È questa situazione che ha portato alla rivolta popolare contro il presidente. «Oggi è Rajapaksa il nemico numero uno ma c’è la consapevolezza che tutto va fatto in modo pacifico e questo è uno scatto importante per il Paese. Direi che è un momento storico».

A maggio lo Sri Lanka è andato in default per il suo debito estero ma «la situazione attuale ha radici antiche — dice il regista — un percorso che parte dall’indipendenza, da presidente a presidente il potere si è corrotto e si è mischiato con la mafia locale». Ma con l’attuale capo di Stato e la sua potente famiglia si è raggiunto il punto di non ritorno: «Gotabaya Rajapaksa si dipingeva come un erede del Budda, in questi anni c’è stata una produzione assurda di cinema epico, la famiglia ha usato le arti e la cultura per riscrivere la storia del Paese. Il tutto in un clima di paura in cui chi avanza critiche scompare e non si trova più. Ci sono stati diversi episodi nel villaggio dei manifestanti a Colombo».

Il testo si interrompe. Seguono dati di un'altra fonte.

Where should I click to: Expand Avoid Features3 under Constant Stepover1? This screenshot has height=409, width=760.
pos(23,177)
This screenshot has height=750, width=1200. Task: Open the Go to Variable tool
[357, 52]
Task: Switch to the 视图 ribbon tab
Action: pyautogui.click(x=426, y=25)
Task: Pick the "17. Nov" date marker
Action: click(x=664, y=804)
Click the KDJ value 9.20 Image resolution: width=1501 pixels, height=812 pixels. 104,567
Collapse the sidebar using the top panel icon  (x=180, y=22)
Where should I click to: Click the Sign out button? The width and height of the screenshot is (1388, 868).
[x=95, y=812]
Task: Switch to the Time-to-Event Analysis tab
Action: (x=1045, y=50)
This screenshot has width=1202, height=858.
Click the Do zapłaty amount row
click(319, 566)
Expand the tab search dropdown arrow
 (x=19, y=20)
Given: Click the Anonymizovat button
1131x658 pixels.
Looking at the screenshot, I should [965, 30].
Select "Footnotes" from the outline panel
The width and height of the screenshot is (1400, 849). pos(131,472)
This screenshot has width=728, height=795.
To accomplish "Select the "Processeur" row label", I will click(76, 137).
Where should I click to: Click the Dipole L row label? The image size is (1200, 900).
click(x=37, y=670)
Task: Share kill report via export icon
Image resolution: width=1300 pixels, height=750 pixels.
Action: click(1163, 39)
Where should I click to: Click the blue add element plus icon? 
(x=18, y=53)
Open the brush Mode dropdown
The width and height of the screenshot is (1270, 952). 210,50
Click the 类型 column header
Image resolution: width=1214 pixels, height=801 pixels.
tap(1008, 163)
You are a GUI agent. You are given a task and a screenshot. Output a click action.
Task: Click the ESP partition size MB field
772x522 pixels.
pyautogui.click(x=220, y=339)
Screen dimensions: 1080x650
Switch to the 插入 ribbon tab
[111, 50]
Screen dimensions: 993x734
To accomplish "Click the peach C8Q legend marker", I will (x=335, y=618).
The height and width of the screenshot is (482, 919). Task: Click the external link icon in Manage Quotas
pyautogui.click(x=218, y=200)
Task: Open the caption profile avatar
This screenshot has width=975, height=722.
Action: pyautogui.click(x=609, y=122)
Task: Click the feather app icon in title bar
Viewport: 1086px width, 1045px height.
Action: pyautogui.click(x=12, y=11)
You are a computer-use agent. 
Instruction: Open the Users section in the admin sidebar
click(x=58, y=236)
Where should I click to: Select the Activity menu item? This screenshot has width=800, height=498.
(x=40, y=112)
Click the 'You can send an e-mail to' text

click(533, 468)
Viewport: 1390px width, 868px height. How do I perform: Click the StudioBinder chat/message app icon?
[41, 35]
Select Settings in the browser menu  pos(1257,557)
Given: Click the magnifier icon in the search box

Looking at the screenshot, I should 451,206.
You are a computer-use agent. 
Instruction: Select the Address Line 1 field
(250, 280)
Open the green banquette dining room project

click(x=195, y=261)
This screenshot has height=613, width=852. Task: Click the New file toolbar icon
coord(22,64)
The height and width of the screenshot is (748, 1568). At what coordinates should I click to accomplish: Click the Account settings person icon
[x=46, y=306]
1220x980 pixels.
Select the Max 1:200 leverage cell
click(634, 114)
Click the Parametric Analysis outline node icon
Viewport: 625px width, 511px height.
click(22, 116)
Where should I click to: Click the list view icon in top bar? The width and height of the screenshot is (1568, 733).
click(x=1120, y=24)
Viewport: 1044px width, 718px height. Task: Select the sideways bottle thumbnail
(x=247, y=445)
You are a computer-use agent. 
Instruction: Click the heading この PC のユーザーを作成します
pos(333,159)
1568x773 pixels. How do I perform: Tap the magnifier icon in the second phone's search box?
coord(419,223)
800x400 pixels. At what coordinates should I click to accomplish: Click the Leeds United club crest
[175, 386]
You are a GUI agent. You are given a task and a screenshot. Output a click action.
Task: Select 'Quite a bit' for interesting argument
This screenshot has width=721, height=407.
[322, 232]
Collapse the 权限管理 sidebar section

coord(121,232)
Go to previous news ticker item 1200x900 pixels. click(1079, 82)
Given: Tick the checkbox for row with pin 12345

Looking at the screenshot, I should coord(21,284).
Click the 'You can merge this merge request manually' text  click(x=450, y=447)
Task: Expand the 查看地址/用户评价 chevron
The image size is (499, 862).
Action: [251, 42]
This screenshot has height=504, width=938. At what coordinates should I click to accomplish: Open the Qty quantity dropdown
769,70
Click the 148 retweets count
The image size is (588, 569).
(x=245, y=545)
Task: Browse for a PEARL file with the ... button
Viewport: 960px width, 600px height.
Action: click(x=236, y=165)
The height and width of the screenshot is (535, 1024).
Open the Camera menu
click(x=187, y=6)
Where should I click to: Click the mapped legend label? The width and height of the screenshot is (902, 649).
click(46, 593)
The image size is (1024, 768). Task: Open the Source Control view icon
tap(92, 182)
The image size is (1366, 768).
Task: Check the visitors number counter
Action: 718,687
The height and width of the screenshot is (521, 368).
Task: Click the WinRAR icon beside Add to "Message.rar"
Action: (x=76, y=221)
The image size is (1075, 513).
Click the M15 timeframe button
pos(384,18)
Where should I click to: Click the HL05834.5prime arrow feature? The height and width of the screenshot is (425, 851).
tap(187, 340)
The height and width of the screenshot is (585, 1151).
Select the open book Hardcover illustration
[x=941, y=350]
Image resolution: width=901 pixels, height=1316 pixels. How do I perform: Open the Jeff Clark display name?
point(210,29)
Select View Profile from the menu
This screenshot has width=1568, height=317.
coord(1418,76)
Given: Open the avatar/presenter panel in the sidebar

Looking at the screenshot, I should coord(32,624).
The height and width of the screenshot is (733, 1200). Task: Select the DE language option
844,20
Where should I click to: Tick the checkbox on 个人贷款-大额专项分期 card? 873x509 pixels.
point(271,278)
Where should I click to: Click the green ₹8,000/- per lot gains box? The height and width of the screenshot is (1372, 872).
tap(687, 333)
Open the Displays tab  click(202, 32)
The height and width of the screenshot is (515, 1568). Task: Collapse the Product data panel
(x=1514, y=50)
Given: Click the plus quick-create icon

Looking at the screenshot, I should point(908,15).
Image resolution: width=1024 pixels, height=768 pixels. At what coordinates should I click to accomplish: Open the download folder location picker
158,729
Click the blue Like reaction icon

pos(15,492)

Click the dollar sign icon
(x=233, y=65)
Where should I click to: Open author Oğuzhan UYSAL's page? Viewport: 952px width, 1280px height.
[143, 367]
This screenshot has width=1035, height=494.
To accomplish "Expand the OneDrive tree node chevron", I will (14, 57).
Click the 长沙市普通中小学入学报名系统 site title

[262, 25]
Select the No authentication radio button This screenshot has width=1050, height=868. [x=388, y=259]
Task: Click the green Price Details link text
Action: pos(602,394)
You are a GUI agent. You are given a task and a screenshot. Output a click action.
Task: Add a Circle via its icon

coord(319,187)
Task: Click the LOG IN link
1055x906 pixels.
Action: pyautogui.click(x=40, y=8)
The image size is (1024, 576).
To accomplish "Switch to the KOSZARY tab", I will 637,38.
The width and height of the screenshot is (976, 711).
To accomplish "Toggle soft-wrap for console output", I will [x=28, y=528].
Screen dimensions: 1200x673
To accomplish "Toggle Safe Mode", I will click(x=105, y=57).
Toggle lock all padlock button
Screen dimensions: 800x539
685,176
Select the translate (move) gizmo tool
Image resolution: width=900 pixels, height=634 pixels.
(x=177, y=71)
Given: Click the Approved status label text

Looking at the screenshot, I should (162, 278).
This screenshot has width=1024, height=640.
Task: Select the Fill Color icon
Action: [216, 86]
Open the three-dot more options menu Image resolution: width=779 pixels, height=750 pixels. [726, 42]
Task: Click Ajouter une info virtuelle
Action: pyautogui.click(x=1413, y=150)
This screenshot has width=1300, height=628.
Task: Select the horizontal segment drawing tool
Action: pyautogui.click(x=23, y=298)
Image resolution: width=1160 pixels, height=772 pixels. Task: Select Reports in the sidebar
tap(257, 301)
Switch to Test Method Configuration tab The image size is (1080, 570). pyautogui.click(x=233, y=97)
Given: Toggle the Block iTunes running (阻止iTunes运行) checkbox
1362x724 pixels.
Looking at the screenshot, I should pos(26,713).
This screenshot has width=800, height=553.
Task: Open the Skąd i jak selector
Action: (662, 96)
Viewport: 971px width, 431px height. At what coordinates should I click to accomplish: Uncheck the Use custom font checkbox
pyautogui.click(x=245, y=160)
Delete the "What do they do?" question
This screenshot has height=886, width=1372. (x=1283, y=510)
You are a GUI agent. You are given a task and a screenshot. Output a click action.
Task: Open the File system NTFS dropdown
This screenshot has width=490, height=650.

A questo si aggiungono una serie di dinamiche internazionali. In primo luogo la Cina. «Dietro il presidente — spiega Katugampala — ci sono i soldi cinesi. La nuova via della seta, one belt one road, prevede una tappa fondamentale a Colombo. Per questo è stata creata una città sul mare davanti alla capitale, Port city. Si dice che Pechino sia riuscita a far chiudere la guerra trentennale che ha insanguinato il Paese per costruire questa città. Ormai lo Sri Lanka appartiene alla Cina più che a se stesso, le strade, i porti, li hanno fatti i cinesi».

Katugampala non lascerà Colombo finché non avrà finito il suo documentario: «È fondamentale per la storia del Paese ma sono in cerca di fondi mi mancano 10mila euro».

10 luglio 2022 (modifica il 10 luglio 2022 | 23:16)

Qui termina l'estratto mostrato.